Attempt with the above example data:

## Formula
Cond_fmla <- bf(Rating | resp_trunc(lb = 0, ub = 3) ~ 0 + 
                        Cond +
                        (1|SubjID),
                center = TRUE)

# Get list of possible priors
Cond_list <- get_prior(Cond_fmla,
                       data = Data,
                       family = gaussian()) 

## Set priors
Cond_priors <- c(
        set_prior("normal(2,1)",
                  class = "b"),
        
        set_prior("exponential(0.25)",
                  class = "sd",
                  coef = "Intercept",
                  group = "SubjID"),
        
        set_prior("normal(0,2)",
                  class = "sigma")
)


## Run model
Cond_Mod <- brm(
        Cond_fmla,
        Data,
        family = gaussian(),
        prior = Cond_priors,
        inits = "random",
        iter = 2000,
        warmup = 1000,
        chains = 4,
        cores = ncores,
        sample_prior = TRUE,
        save_pars = save_pars(all = TRUE),
        seed = 42,
        control = list(max_treedepth = 14,
                       adapt_delta = 0.99)
)

Resulting PPC

Example_PPC

If I remove the upper and lower bounds from the response, the location improves somewhat:

No_Bound_PPC

But, I still see density in y where there is none in the data (at and below 0), am I misunderstanding the way truncation works?

Hey @JLC,

Just as an idea, you could try to normalize your data and use a beta distribution. It might handle the boundness of your data better.
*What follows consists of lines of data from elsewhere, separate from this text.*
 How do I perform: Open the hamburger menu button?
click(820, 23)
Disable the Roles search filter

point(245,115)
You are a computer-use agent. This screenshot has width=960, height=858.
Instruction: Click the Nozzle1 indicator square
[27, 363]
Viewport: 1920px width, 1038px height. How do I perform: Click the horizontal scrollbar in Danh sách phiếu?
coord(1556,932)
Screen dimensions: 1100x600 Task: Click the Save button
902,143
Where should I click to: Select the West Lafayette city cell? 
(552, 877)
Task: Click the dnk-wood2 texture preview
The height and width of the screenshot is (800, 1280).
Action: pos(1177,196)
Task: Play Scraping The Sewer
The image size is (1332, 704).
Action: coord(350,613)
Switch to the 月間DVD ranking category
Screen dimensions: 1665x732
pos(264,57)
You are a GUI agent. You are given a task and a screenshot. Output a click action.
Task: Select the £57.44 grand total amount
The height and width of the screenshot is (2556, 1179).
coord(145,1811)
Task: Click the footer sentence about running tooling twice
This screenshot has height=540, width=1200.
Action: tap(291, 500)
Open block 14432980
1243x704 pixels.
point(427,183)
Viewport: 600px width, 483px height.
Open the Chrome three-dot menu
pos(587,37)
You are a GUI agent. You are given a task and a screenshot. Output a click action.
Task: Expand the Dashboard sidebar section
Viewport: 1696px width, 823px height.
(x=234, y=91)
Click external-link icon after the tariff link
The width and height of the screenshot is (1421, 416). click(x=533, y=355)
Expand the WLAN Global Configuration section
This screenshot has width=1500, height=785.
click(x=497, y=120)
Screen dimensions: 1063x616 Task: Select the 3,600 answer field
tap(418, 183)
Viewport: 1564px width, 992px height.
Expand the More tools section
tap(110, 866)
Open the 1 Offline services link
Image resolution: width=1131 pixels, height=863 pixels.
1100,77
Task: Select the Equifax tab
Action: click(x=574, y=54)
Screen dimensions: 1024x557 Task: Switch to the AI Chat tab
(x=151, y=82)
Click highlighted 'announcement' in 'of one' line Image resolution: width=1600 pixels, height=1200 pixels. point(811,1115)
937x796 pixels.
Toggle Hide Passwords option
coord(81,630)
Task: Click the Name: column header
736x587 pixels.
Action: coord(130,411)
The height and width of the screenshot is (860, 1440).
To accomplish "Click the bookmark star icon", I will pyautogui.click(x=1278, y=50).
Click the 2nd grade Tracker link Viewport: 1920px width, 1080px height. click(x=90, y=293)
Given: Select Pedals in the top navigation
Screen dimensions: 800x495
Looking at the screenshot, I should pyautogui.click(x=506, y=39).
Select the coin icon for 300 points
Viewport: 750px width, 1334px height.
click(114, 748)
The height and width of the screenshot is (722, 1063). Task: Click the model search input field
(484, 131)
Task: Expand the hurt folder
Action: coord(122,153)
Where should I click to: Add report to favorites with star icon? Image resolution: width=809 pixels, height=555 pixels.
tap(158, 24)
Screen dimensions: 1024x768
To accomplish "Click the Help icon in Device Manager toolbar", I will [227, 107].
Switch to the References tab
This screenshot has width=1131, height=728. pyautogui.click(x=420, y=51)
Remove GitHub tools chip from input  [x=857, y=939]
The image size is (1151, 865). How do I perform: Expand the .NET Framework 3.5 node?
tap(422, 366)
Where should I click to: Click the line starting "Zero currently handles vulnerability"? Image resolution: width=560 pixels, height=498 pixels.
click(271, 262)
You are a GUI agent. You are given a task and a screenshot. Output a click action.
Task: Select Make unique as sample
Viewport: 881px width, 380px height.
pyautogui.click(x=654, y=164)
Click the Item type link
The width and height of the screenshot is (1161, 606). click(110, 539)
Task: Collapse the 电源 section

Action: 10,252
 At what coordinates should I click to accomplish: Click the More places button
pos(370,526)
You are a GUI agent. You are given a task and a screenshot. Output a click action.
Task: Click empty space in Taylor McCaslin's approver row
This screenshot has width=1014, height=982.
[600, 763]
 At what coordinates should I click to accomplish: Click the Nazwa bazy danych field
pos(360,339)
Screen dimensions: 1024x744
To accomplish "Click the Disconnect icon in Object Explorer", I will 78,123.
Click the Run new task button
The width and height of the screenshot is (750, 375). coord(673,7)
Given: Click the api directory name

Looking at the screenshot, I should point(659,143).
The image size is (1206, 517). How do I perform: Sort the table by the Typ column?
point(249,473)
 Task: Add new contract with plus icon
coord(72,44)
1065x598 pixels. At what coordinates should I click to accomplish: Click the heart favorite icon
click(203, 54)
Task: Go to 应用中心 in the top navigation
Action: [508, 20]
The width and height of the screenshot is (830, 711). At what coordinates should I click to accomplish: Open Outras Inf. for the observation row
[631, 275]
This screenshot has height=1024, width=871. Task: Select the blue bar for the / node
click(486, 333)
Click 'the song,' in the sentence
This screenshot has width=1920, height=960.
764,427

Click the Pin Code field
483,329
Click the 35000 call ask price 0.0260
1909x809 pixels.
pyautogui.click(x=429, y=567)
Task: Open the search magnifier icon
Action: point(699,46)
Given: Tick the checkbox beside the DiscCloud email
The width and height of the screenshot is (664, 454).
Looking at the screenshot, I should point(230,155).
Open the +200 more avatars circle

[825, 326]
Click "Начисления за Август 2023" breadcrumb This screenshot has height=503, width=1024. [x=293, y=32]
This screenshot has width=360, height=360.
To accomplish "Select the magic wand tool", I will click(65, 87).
It also seems like your data is bimodal. Have you checked if there are a bunch of zeros in your data? Then a zero-inflated model might perform better (eg a zero-inflated beta).
If it’s just low values but not zeros, you could try a mixture model instead but they become harder to specify and sample.

Thank you very much for the suggestions, @scholz!

There are a lot of zeros in the data, but they’re not really zeros. The data come from a rating scale zero as the baseline rating and 3 as the maximum, so finding a good distributions is a bit tricky.

What I’ve done so far is adjust the ratings to be in the 1-4 range and then created a lognormal mixture model to capture the bimodal nature of the observations.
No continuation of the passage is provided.